Agriculture is one of the world's least digitized major industries. This is however all about to change. Indeed, data acquisition and analytics companies are already a hot topic, and as such are subject to growing capital investments. This trend is captured in the figure below.
This data shows the investment in nearly 40 select farm data management and analytics companies. Evidently, interest in the past three years has risen. Note that some companies are yet to raise funds. Note that we excluded FarmEdge which raised $120m in 2016 since it was significantly more than data analytics. Further note that many drone and all agriculture robotic are excluded. Acquisitions are also not included. For more details contact us or refer to Agricultural Robots and Drones 2017-2027: Technologies, Markets, Players . Source: IDTechEx Research
Contrary to common perceptions, agricultural is in some areas at the forefront of technology adoption. Take autonomous driving as an example: GPS
-enabled autonomous tractors have been in use for years in farming. Indeed, our report Agricultural Robots and Drones 2017-2027: Technologies, Markets, Players
predicts that the number of GPS-enabled assets in farming will rise to nearly 1mn by 2024. To set this in context, this figure was only 107k in 2006 and was nearly 430k in 2016 (this includes autosteer, tractor guidance, VRT equipment).
In fact, when we take the long-view, we can see the agricultural machinery has dramatically evolved over the past century. This development is also shown below. Interestingly, as in other industries, the time is now ripe for further automation as cost of sensing and data processing has fallen in recent decades. IDTechEx forecasts in Agricultural Robots and Drones 2017-2027: Technologies, Markets, Players
that agricultural robots will become a $12bn industry by 2027*.
Despite the strong progress on the machinery side, data and analytics still play a minimal role in traditional agriculture. Of course, data has been extensively used in R&D particularly when it comes to advanced seed and agrochemical production. Nonetheless, it is yet to propagate at scale into farming itself.

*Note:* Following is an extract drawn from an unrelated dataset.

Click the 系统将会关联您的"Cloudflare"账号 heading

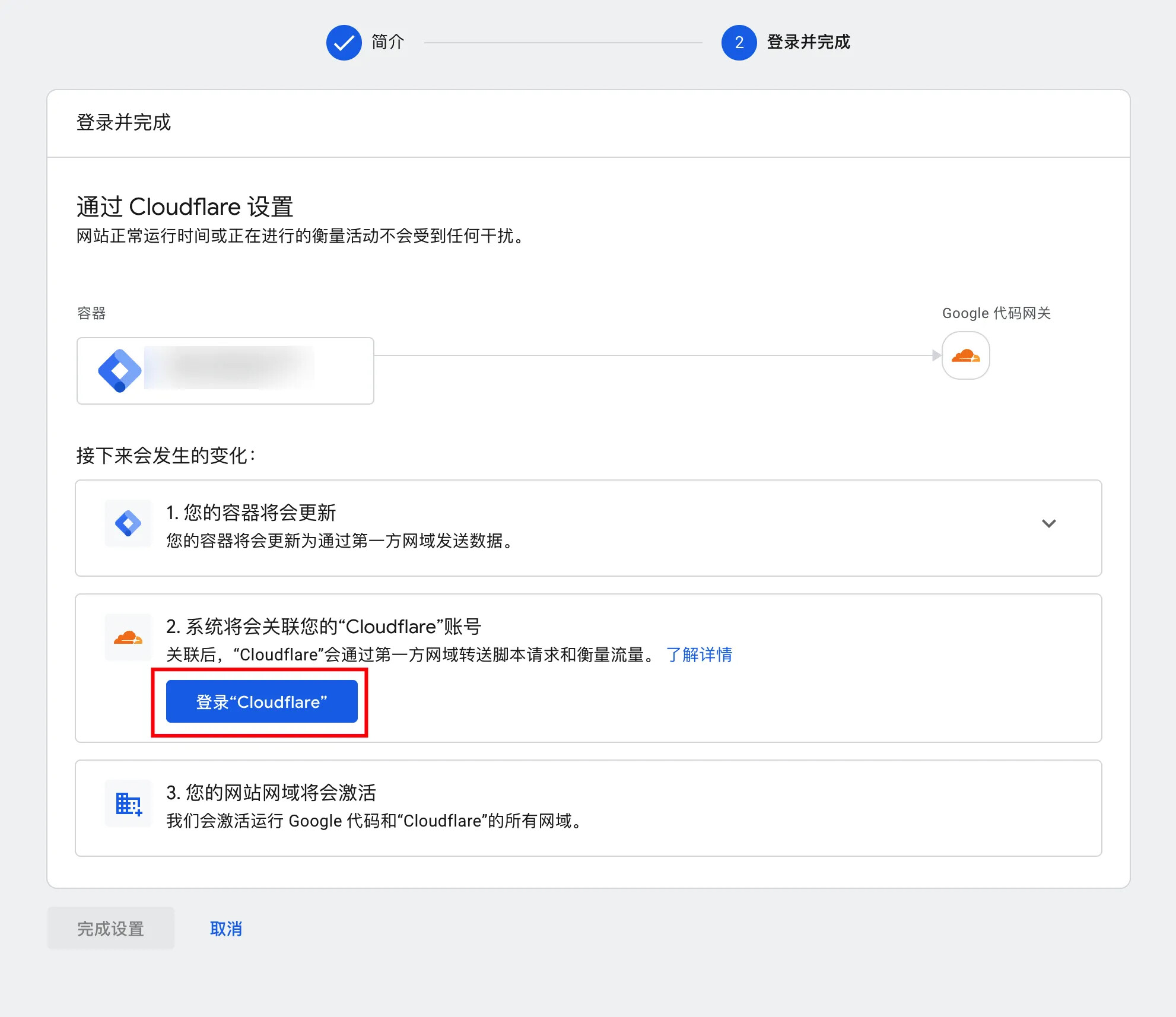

This is however on the cusp of change. Agricultural robots and drones will help drive this transformation. Here, sensor-equipped agricultural robots will autonomously navigate through farms, continuously building up a detailed spatial map of data about specific plants.
To enable this, however, agricultural machinery may have to undergo a fundamental transfiguration: large, fast, and heavy manned machine may have to be replaced with small, slow, and light autonomous robots.
We are at the beginning of the beginning of this change. Indeed, there are numerous early-stage companies/projects or research groups who are developing such robots. Some examples are shown in the picture below. Surprisingly, many are already in commercial mode having sold hundreds of such agricultural robots. For more information, please refer to our report Agricultural Robots and Drones 2017-2027: Technologies, Markets, Players
In parallel to agricultural robotic, wireless sensing networks are also finding a receptive market in agriculture. The two technologies are however complementary. In general, agricultural robotics can help increase the resolution of the data, elevating the precision levels from a specific farm patch towards specific plants. Furthermore, robots intrinsically extend beyond just data acquisition tool in that they can also carry out precision agriculture through site- or plant-specific actions such as precision seed-planting, spraying, weeding, nutrient feeding, and so on.
For more information about the emerging world of agricultural robotics please refer to Agricultural Robots and Drones 2017-2027: Technologies, Markets, Players
. This report provides with a detailed overview of the latest progress on all manners of mobile agriculture robots, on autonomous agricultural vehicles, on robotic fresh fruit picking, on agricultural drones, and so on. It provides detailed technology assessments, interview-based company profiles, and granular segmented ten-year market forecasts.
Top row left to right: a modular autonomous agricultural robot by Queensland University of Technology; autonomous electrically-driven crop-following robot by Kongskilde Industries A/S and Conpleks Innovation; a semi-autonomous agricultural robotic platform by Aarhus University. Second row left to right: Autonomous robotic week killer robot by Adigo; autonomous data-acquiring robot for vegetable farms by Australian Centre of Field Robotics; agricultural robot for outdoor environments and R&D work. Third row left to right: Autonomous data-acquiring and nutrient-feeding robot for corn fields by RowBot; autonomous weeding robot for small farms by Naio Technologies; autonomous weeding robot for difficult terrains by Ibex; autonomous weeding robot by DeepField Robotics. Fourth row left to right: autonomous robot aimed at out-of-season weeding in Australia by SwarmFarm Robotics; energy-independent autonomous weeding robot for vegetable farms by ecoRobotix; energy-independent autonomous weeding robot for gardens by Franklin Robotics; autonomous weeding robot prototype by Wageningen University. Source: Agricultural Robots and Drones 2017-2027: Technologies, Markets, Players
* In applications such as autonomous tractors the entire value of the tractor has not been included. Instead, the estimated value of the automation system has been counted. In contrast, in agricultural robots designed as robots (e.g., small weeding robots) the entire value has been included since the vehicle only operates a robot (e.g., the tractor would have been a normal tractor had it not been for the automation part).